== Given problem ==
Set down, word for word, the passage of the motorcycle service email exchange below that runs from "Gary, can you" to "Service Advisor.".

I have set out the response below. To those of you who unknowingly collabarated in making me look much more mechanically adept and experienced, I thank you.

"By the way, re the rear foot pegs, I never said to straighten them in a vice, I said to twist them a little so they grip more when re-inserted."

"From: Gary Dick [mailto:[email protected]]
Sent: Friday, January 16, 2004 10:23 AM
To: Karl Scott
Cc: SvceBNE
Subject: Front End Klunk - Attention Julian
Sensitivity: Confidential



Karl,

We do have a procedure for adjusting the steering head bearings and it does involve using a higher torque figure than suggested in the manual (45–55 ft-lbs) being applied to the upper fork stem nut (# 2 on your diagram). However, if an excessive amount of torque is applied to that nut without paying very close attention to the setting of the “fall away” adjusting nut (# 6 on your diagram), your “fall away” measurement will be incorrect and that can result in either a weave or wobble from the front end. An incorrectly set “fall away” measurement can also result in premature wear of the steering head bearings themselves. The reason we use a higher torque figure on the upper fork stem nut is in an effort to help over-come the fork “clunk” that you sometimes hear from different model H-D front ends. This “clunk” is caused through a very small amount of movement between the “fall away” adjusting nut (# 6 on your diagram) and the under side of the upper triple clamp (# 4 on your diagram). By applying more torque to the upper fork stem nut (# 2 on your diagram), it reduces the likelihood of movement and therefore the “clunk” diminishes. The adjustment of the steering head bearings on your motorcycle will have been checked during the course of routine maintenance / service procedures. The bearings etc do settle in over a period of time and the steering head bearings do require closer attention during the early stages of their life. There is another “clunk” that can sometimes be heard from the front end of some H-D models and that is from the internals of the front forks themselves. In the majority of cases, using a slightly heavier grade of fork oil helps reduce that “clunk”; however, this in turn can make the “clunk” from the steering head area a little more noticeable. In cases like that it can take a little extra fine tuning to try and find the happy medium between the two. As far as loose foot pegs go, we sometimes turn the spring plate around (as we have with yours) and then just tighten them. I can’t see that flattening the spring plates would help at all. It could be that they have settled in now and are in need of being tightened again. Other than that, it’s not something we are seeing on a regular basis. I hope this has been of some assistance to you.

Regards,

Gary Dick.

Service Manager.

Morgan & Wacker P/L.

[email protected]



-----Original Message-----
From: SvceBNE
Sent: Wednesday, 14 January 2004 4:36 PM
To: Gary Dick
Subject: FW: Front End Klunk - Attention Julian
Sensitivity: Confidential



Gary, can you have a look at this one please. He has also asked about the rear foot pegs being very loose and that he saw something on the net about turning the spring washers around after straightening them in a vice.





Julian Richards
Service Advisor.

-----Original Message-----
From: Karl Scott [mailto:[email protected]]
Sent: Wednesday, 14 January 2004 4:32 PM
To: SvceBNE
Subject: Front End Klunk - Attention Julian
Sensitivity: Confidential

Hi mate,



I know we talked about it and you said you check the torque on the nut in the attached picture every service. Seems a lot of us have an issue here though so thought I would drop you a line anyway. The scuttle but on this bolt and the klunk is that the klunk can be erased by torquing nut number 2 (see attached diagram.) - apparently the factory preset is 95 ft pounds? Seems pretty high, so maybe the preset isn't getting done at the factory?

== Dataset content ==

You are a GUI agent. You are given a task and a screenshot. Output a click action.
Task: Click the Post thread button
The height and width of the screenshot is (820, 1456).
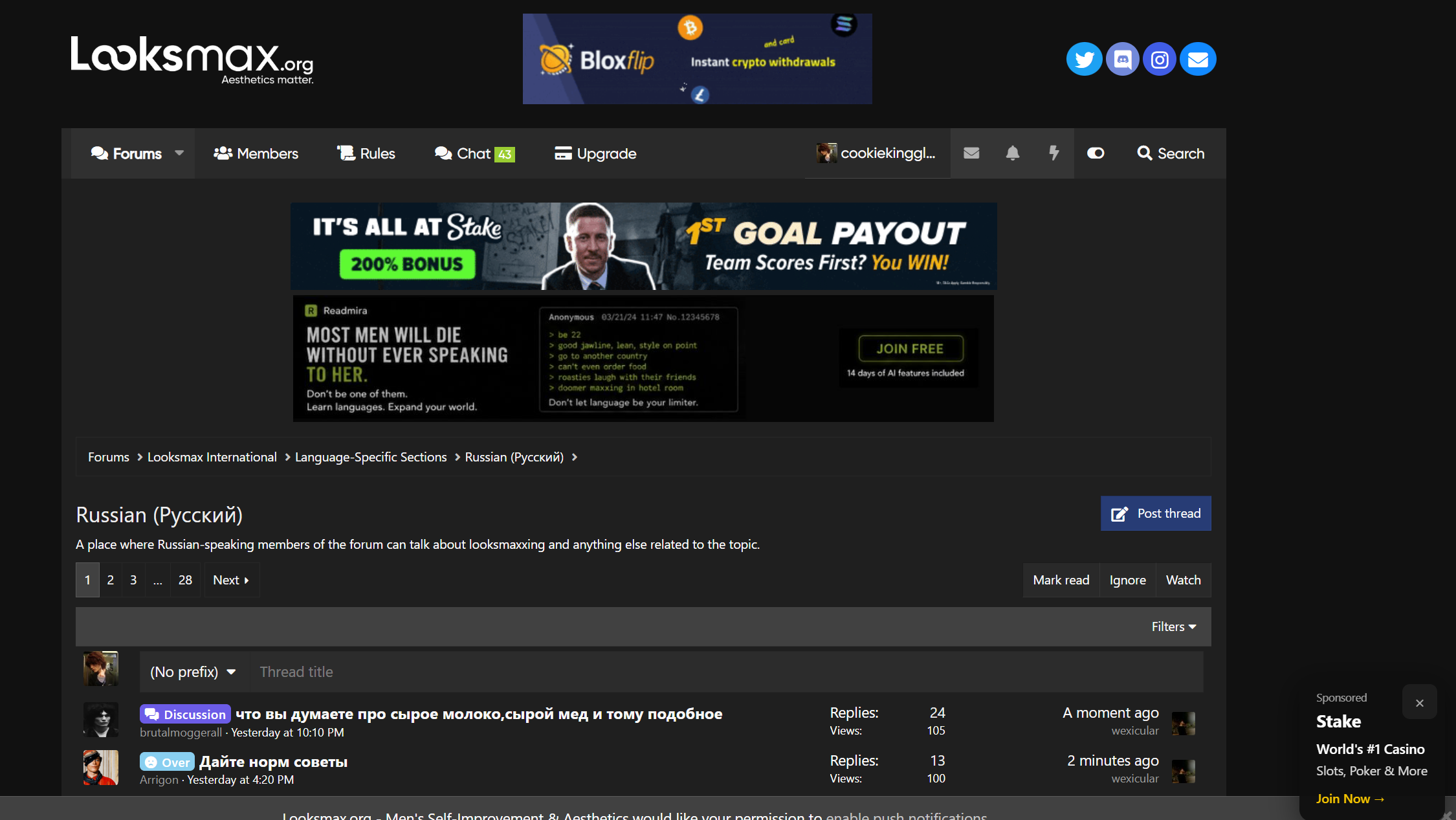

== Result below ==
Gary, can you have a look at this one please. He has also asked about the rear foot pegs being very loose and that he saw something on the net about turning the spring washers around after straightening them in a vice.





Julian Richards
Service Advisor.